Format the lines of the records below as a numbered list, omitting any blank lines and leaving out the pictures.
— start SOURCE MATERIAL —
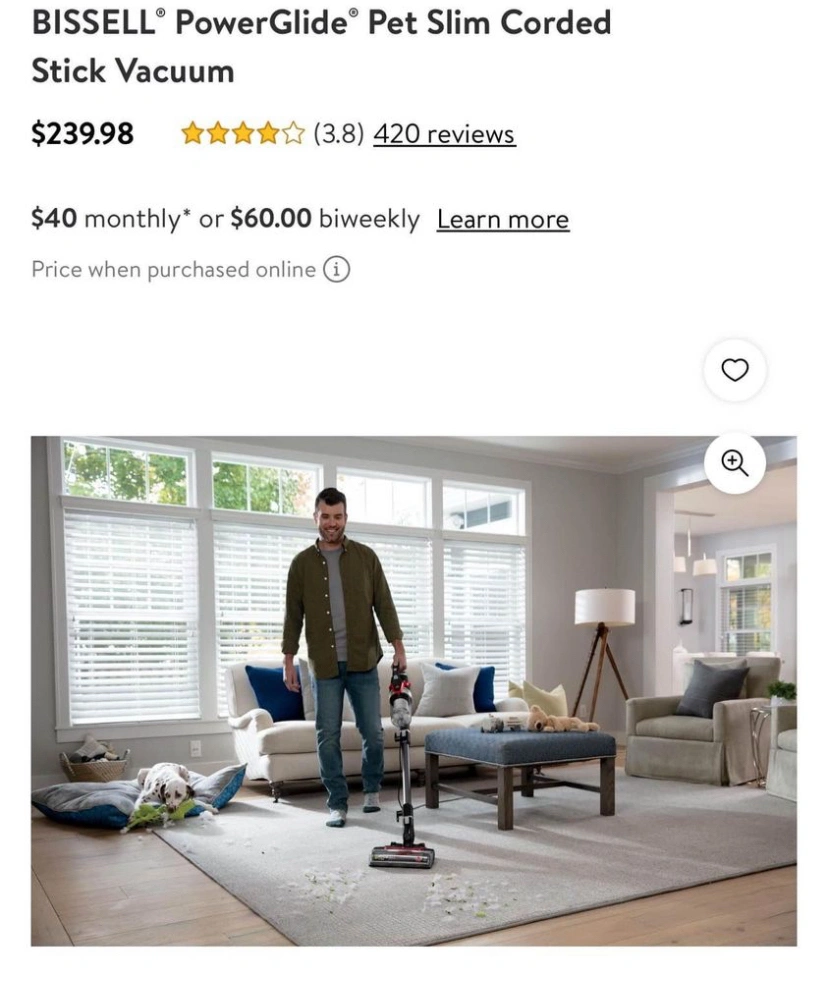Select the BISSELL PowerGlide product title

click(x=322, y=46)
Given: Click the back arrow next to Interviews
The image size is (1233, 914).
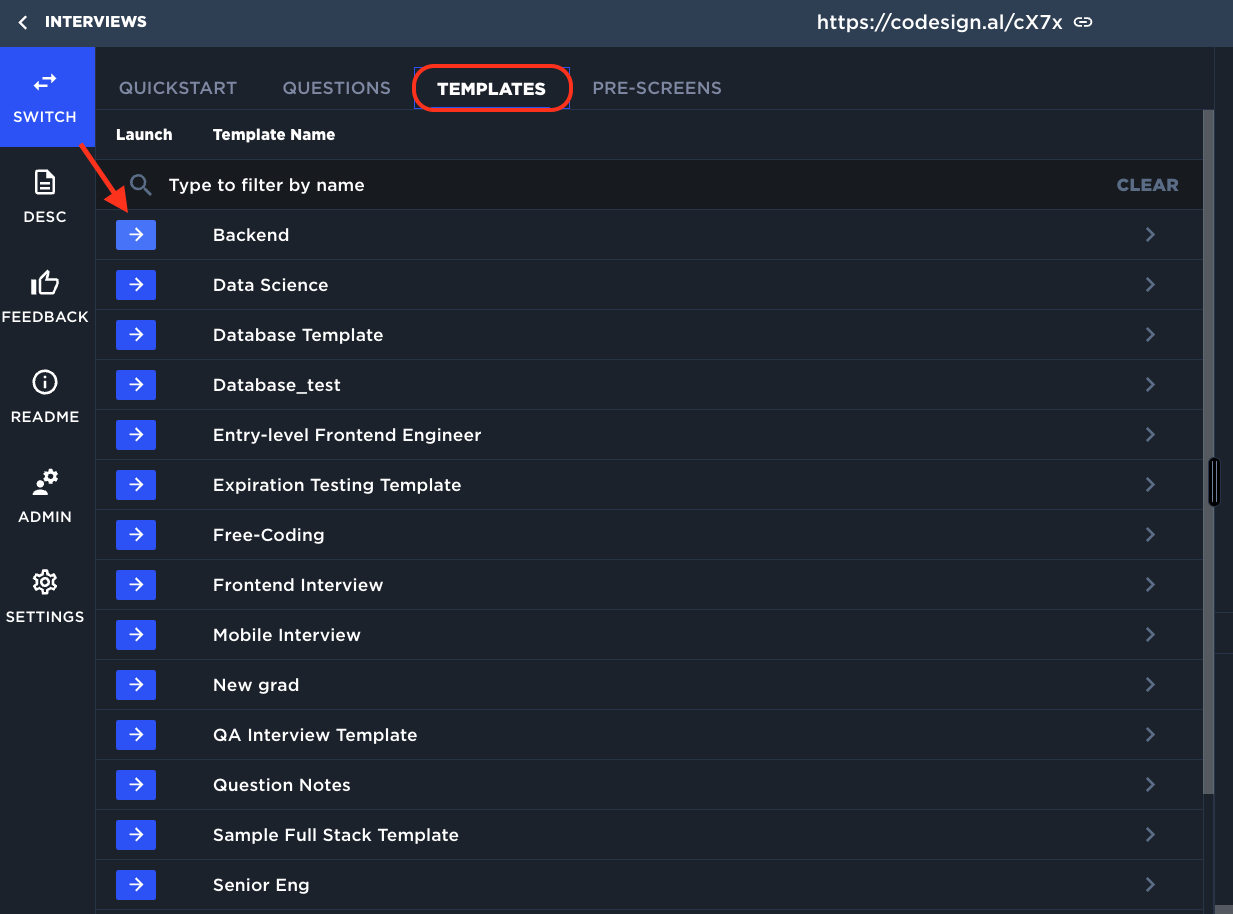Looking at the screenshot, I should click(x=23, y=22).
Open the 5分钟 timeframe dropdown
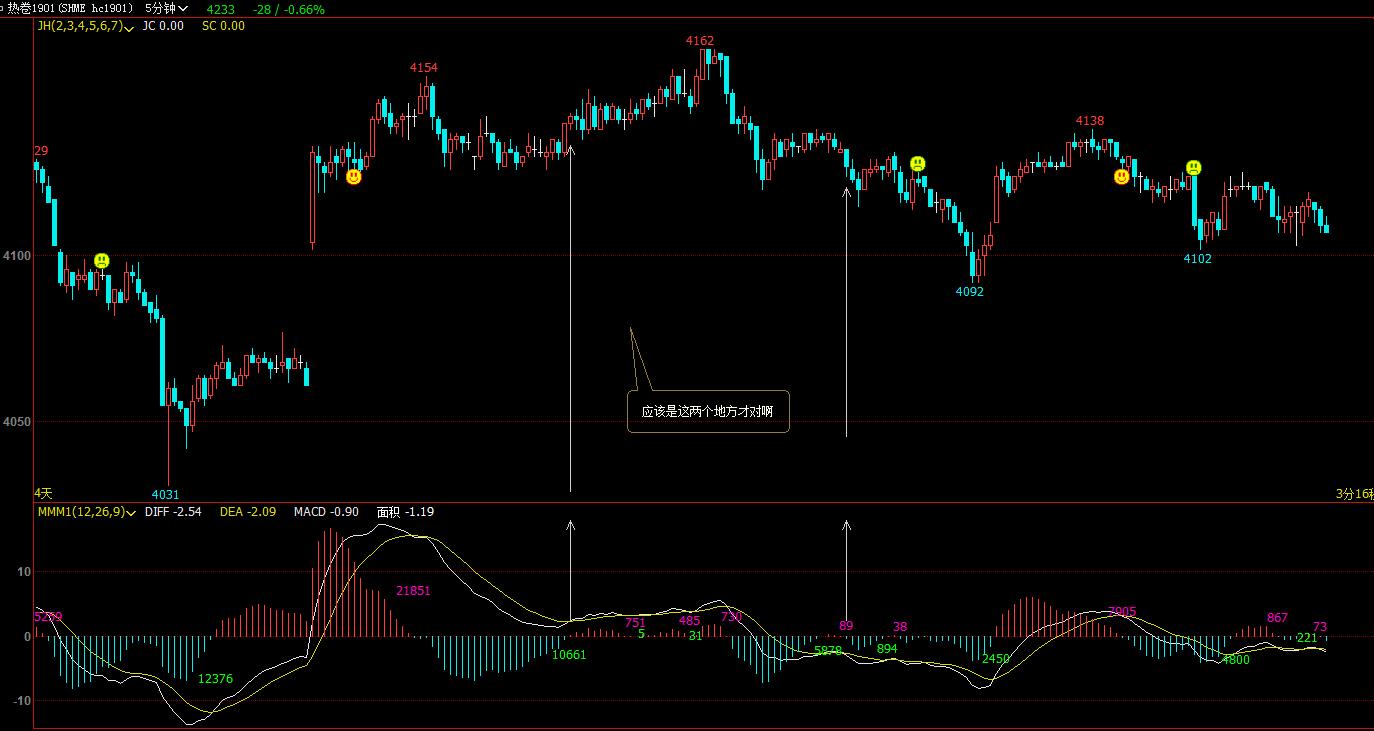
— end SOURCE MATERIAL —
■ WRITTEN SOLUTION ■
1. Select the BISSELL PowerGlide product title
2. click(x=322, y=46)
3. Given: Click the back arrow next to Interviews
4. The image size is (1233, 914).
5. Looking at the screenshot, I should click(x=23, y=22).
6. Open the 5分钟 timeframe dropdown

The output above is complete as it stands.